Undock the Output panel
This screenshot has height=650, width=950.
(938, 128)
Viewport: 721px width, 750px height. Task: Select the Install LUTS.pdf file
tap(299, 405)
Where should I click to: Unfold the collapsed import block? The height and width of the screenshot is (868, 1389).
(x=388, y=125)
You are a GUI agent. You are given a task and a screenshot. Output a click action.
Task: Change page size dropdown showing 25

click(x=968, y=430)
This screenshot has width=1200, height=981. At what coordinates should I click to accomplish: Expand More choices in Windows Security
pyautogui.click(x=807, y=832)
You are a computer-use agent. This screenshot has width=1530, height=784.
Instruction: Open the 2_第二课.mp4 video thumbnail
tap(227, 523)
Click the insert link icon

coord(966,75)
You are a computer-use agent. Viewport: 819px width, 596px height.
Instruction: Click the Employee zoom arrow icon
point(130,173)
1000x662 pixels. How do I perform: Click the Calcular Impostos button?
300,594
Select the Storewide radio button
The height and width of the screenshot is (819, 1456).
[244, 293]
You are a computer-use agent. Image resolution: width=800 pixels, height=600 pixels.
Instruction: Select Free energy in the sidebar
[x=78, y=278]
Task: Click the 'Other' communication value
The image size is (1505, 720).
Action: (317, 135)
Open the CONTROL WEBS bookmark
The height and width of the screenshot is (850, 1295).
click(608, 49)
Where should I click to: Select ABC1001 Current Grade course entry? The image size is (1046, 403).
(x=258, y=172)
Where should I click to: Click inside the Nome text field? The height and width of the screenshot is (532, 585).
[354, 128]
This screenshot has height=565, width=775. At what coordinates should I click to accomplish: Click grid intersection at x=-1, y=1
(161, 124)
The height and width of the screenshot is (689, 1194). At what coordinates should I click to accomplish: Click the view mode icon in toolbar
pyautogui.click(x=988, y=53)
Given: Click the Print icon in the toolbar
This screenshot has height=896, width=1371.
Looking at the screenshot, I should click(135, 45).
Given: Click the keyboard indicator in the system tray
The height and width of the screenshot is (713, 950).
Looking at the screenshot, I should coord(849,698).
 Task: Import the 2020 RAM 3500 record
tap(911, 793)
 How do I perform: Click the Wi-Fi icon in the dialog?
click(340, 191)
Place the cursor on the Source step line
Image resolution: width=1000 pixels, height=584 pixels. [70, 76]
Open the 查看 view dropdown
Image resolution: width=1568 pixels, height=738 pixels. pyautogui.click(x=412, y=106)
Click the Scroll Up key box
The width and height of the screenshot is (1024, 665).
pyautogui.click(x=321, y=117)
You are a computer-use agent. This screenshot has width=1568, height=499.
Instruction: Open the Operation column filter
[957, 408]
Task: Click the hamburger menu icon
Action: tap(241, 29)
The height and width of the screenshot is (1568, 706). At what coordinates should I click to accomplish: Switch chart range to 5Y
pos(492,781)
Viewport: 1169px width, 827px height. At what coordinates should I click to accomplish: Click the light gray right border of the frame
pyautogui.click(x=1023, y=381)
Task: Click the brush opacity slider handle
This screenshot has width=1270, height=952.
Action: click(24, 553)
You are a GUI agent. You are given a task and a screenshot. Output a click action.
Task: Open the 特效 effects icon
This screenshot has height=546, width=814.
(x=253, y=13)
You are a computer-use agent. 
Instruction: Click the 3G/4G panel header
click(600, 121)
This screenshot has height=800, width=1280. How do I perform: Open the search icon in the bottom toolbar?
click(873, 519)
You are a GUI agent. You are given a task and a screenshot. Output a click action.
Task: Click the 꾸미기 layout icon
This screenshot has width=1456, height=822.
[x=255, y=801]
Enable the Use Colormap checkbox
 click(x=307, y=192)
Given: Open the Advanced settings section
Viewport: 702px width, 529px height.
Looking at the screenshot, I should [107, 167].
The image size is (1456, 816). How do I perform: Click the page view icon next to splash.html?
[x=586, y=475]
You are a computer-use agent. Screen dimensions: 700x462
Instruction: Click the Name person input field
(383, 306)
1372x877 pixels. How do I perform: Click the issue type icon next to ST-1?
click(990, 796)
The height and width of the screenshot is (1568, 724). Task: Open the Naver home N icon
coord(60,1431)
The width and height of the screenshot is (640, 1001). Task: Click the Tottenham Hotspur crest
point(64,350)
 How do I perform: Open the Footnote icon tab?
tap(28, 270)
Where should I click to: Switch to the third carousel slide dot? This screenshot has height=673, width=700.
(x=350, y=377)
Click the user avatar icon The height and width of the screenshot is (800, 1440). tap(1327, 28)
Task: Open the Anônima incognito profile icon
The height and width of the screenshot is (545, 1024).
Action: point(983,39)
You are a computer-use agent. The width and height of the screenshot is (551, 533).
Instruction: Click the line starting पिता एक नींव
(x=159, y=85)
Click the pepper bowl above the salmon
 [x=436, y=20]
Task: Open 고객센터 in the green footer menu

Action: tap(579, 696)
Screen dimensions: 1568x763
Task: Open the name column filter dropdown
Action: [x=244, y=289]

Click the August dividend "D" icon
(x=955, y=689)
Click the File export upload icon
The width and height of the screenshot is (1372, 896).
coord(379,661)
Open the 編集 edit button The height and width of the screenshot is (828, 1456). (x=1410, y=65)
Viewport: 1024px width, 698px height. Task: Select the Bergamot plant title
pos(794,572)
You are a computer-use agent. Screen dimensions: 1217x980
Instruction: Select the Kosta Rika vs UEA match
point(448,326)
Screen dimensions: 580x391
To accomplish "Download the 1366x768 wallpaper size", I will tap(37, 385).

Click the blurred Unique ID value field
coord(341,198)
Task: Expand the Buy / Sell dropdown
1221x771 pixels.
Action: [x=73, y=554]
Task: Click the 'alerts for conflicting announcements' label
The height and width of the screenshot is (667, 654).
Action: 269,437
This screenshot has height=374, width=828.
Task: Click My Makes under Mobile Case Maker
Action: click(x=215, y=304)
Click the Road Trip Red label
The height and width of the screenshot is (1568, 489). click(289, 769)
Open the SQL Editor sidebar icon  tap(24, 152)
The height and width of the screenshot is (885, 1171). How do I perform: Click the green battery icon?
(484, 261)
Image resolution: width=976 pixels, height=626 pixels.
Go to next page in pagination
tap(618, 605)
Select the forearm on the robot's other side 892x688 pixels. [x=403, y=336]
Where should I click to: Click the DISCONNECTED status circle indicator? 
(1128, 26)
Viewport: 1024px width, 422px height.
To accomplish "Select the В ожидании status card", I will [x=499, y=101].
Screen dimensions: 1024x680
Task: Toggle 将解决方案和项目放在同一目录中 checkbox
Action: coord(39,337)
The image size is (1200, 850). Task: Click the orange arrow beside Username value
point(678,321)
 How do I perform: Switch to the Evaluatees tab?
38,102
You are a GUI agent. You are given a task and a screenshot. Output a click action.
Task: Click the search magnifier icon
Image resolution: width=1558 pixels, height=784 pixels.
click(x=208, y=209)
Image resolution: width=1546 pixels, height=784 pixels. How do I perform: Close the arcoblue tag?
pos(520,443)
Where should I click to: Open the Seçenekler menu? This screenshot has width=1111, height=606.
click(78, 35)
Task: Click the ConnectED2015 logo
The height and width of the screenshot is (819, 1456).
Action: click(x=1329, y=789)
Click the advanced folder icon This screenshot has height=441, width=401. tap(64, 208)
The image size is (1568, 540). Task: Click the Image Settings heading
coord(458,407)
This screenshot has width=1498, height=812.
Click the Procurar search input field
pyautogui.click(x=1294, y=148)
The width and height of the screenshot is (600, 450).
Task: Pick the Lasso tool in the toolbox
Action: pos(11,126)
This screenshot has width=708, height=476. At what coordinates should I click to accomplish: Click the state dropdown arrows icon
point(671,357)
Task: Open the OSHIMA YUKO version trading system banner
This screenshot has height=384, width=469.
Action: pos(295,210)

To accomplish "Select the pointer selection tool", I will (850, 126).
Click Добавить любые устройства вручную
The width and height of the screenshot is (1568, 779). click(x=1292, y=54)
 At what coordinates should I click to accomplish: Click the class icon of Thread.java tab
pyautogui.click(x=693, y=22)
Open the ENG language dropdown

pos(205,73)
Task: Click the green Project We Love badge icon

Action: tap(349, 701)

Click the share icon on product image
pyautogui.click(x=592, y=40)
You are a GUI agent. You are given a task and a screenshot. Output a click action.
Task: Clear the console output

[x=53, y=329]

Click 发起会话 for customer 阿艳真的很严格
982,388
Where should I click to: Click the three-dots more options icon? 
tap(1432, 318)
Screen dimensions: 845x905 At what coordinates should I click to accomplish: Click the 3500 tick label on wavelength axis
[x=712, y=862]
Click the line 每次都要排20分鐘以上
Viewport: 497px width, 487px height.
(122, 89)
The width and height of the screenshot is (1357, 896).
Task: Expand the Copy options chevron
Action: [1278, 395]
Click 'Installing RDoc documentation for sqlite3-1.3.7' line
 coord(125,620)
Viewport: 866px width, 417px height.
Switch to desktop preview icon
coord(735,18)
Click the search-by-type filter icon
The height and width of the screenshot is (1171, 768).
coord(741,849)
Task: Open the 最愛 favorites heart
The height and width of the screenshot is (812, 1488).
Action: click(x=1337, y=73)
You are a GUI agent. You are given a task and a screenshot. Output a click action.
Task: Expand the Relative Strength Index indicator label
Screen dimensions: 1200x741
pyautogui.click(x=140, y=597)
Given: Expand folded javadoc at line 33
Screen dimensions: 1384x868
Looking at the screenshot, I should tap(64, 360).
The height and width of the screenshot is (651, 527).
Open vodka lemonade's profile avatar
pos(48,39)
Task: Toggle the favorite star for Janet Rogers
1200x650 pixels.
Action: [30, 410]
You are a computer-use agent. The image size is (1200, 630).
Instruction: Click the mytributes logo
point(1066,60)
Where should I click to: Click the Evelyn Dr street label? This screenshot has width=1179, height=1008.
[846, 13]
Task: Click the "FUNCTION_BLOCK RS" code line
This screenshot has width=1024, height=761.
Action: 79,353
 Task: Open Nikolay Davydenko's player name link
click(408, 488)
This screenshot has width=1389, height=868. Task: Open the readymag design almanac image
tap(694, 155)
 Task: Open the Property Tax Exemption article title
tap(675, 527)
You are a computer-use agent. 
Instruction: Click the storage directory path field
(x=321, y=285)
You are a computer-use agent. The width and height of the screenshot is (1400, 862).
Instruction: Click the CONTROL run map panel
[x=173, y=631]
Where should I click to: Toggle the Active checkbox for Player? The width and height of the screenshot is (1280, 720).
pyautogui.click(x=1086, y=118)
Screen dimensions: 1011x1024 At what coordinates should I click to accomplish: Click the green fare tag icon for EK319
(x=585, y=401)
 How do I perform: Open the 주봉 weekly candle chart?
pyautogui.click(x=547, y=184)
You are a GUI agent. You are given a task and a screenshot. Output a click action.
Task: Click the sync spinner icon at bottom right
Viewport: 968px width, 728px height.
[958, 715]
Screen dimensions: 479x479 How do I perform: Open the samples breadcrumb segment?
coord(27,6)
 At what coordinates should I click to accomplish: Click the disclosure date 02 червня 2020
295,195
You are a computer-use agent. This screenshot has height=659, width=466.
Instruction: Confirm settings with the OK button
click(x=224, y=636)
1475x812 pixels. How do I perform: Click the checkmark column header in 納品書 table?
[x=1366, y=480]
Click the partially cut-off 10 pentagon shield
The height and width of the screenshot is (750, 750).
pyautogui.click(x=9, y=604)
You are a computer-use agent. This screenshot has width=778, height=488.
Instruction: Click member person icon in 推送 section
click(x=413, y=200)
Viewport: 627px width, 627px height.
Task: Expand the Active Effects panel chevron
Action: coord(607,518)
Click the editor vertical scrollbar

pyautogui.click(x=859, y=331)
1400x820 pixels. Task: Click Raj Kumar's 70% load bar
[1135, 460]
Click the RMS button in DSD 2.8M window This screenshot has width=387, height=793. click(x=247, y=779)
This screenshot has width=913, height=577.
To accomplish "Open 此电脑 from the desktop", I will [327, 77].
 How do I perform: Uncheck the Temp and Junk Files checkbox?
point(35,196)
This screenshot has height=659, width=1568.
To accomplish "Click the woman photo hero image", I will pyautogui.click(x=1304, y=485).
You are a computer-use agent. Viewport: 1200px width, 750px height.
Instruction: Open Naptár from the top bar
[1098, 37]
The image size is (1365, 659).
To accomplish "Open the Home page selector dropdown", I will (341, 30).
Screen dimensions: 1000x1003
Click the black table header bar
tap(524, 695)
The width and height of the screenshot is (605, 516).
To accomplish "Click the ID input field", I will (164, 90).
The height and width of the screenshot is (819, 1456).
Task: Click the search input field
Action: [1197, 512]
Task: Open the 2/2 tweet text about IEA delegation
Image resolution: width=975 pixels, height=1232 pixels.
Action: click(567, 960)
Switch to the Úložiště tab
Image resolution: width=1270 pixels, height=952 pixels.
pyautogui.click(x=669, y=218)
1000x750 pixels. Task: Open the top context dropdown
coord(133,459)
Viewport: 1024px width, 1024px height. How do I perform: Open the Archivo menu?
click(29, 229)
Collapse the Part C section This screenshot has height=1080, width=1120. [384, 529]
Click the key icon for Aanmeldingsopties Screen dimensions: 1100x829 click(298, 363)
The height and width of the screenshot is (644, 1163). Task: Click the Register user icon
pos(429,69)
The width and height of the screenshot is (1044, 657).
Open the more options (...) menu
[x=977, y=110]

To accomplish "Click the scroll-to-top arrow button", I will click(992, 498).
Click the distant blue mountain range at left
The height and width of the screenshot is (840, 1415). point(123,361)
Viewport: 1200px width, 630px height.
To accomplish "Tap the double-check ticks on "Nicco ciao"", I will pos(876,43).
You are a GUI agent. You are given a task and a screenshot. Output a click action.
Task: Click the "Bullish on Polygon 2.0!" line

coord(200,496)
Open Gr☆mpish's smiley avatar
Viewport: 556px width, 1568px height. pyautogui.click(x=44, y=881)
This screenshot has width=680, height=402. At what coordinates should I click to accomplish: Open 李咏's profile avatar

•••

What you need to do
Output the lines in the records above as a JSON list of strings, one string per line and no blank lines, starting at the line that contains "Place the cursor on the Source step line" and ending at the line that contains "pyautogui.click(x=321, y=117)".

Solution for this exercise
[
  "Place the cursor on the Source step line",
  "Image resolution: width=1000 pixels, height=584 pixels. [70, 76]",
  "Open the 查看 view dropdown",
  "Image resolution: width=1568 pixels, height=738 pixels. pyautogui.click(x=412, y=106)",
  "Click the Scroll Up key box",
  "The width and height of the screenshot is (1024, 665).",
  "pyautogui.click(x=321, y=117)"
]